Please return the records word for word, from the line containing "At what coordinates should I click to accomplish: Open headline" through the end of the records, with the pictures left out.

Record list
**********

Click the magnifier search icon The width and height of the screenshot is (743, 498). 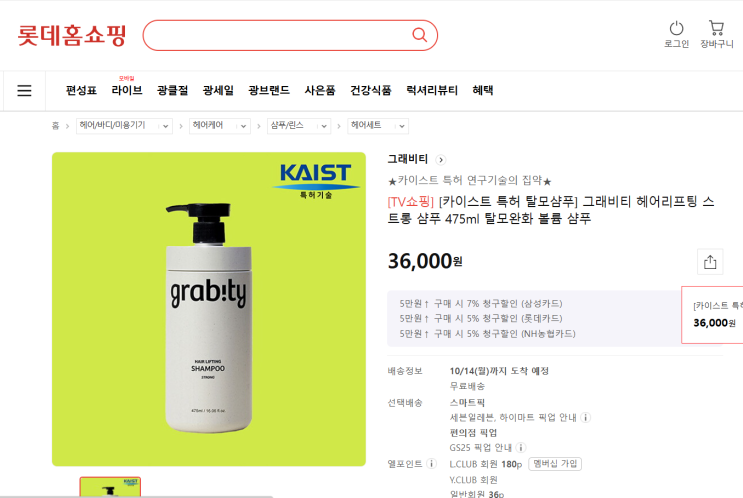(419, 35)
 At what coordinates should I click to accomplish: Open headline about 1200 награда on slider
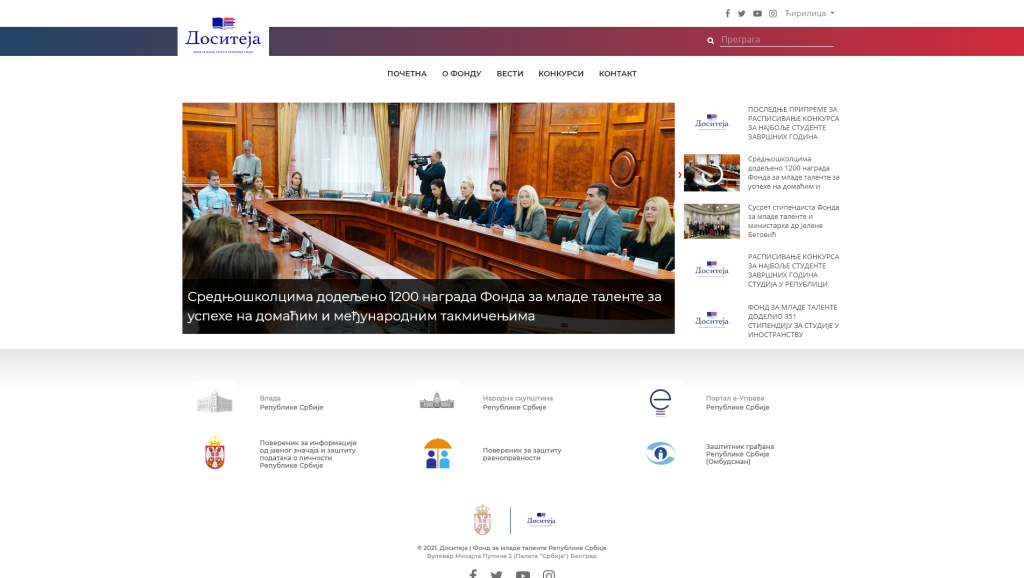[424, 306]
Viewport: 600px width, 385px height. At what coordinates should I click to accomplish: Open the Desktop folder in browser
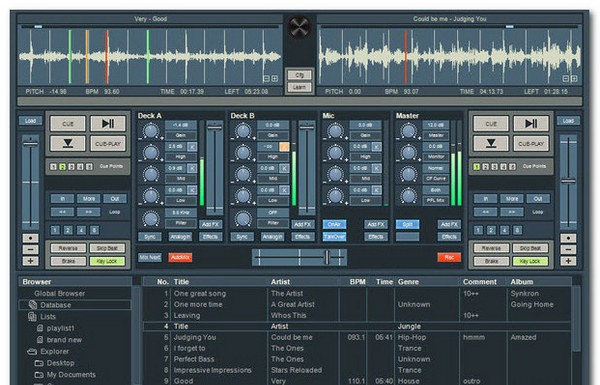click(60, 363)
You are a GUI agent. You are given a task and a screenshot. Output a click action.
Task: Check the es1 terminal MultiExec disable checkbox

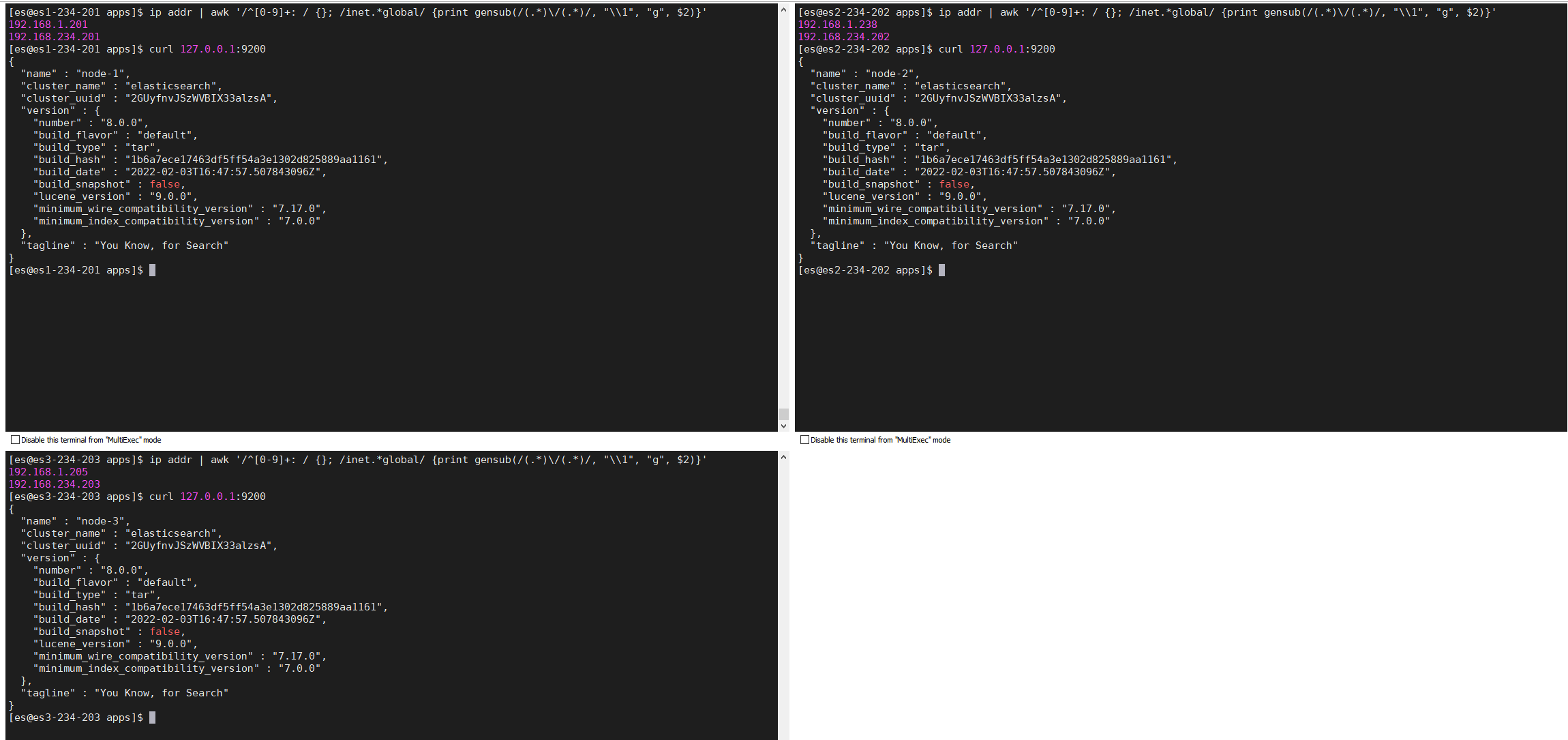coord(15,440)
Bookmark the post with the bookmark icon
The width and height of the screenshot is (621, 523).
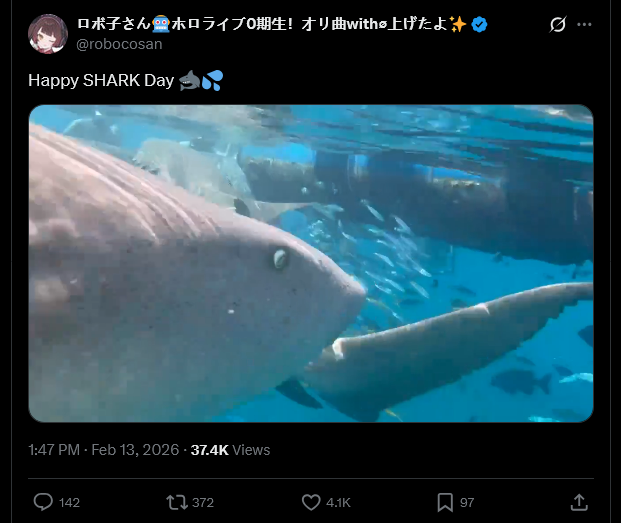pyautogui.click(x=445, y=502)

**********

Written response
 At what coordinates should I click to accomplish: Open headline about 1200 награда on slider
[424, 306]
Viewport: 600px width, 385px height. At what coordinates should I click to accomplish: Open the Desktop folder in browser
click(60, 363)
You are a GUI agent. You are given a task and a screenshot. Output a click action.
Task: Check the es1 terminal MultiExec disable checkbox

coord(15,440)
Bookmark the post with the bookmark icon
The width and height of the screenshot is (621, 523).
pyautogui.click(x=445, y=502)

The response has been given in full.